== EXERCISE PROMPT ==
Please reproduce the full listing exactly, with nothing added.

== SOURCE DATA ==
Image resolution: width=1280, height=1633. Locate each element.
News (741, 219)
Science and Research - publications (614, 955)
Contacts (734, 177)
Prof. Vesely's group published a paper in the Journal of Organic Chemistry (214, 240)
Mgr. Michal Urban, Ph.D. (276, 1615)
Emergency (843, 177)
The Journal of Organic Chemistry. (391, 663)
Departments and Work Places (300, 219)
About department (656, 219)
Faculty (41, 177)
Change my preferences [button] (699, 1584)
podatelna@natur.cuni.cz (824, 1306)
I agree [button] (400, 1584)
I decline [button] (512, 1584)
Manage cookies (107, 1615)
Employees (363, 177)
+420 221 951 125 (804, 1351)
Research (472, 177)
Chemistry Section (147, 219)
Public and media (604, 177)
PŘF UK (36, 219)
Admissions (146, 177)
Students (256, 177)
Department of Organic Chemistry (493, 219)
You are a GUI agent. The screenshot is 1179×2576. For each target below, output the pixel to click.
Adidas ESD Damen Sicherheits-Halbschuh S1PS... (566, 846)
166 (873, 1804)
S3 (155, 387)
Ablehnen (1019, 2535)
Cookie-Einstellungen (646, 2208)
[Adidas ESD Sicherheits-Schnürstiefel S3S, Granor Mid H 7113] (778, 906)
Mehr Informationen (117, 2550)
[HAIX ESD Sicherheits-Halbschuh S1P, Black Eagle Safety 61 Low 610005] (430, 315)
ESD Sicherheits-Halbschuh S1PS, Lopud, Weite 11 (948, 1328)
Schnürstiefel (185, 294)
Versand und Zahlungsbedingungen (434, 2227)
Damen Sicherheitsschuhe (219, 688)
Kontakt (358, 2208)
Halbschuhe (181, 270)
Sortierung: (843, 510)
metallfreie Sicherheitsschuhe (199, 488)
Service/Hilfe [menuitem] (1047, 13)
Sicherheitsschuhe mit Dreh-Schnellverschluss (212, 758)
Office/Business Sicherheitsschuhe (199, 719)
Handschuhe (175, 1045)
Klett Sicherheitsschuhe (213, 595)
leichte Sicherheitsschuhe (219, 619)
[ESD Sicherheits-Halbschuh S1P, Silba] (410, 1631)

== OUTPUT FOR THIS EXERCISE ==
Image resolution: width=1280, height=1633. Locate each element.
News (741, 219)
Science and Research - publications (614, 955)
Contacts (734, 177)
Prof. Vesely's group published a paper in the Journal of Organic Chemistry (214, 240)
Mgr. Michal Urban, Ph.D. (276, 1615)
Emergency (843, 177)
The Journal of Organic Chemistry. (391, 663)
Departments and Work Places (300, 219)
About department (656, 219)
Faculty (41, 177)
Change my preferences [button] (699, 1584)
podatelna@natur.cuni.cz (824, 1306)
I agree [button] (400, 1584)
I decline [button] (512, 1584)
Manage cookies (107, 1615)
Employees (363, 177)
+420 221 951 125 (804, 1351)
Research (472, 177)
Chemistry Section (147, 219)
Public and media (604, 177)
PŘF UK (36, 219)
Admissions (146, 177)
Students (256, 177)
Department of Organic Chemistry (493, 219)
You are a GUI agent. The screenshot is 1179×2576. For each target below, output the pixel to click.
Adidas ESD Damen Sicherheits-Halbschuh S1PS... (566, 846)
166 (873, 1804)
S3 (155, 387)
Ablehnen (1019, 2535)
Cookie-Einstellungen (646, 2208)
[Adidas ESD Sicherheits-Schnürstiefel S3S, Granor Mid H 7113] (778, 906)
Mehr Informationen (117, 2550)
[HAIX ESD Sicherheits-Halbschuh S1P, Black Eagle Safety 61 Low 610005] (430, 315)
ESD Sicherheits-Halbschuh S1PS, Lopud, Weite 11 (948, 1328)
Schnürstiefel (185, 294)
Versand und Zahlungsbedingungen (434, 2227)
Damen Sicherheitsschuhe (219, 688)
Kontakt (358, 2208)
Halbschuhe (181, 270)
Sortierung: (843, 510)
metallfreie Sicherheitsschuhe (199, 488)
Service/Hilfe [menuitem] (1047, 13)
Sicherheitsschuhe mit Dreh-Schnellverschluss (212, 758)
Office/Business Sicherheitsschuhe (199, 719)
Handschuhe (175, 1045)
Klett Sicherheitsschuhe (213, 595)
leichte Sicherheitsschuhe (219, 619)
[ESD Sicherheits-Halbschuh S1P, Silba] (410, 1631)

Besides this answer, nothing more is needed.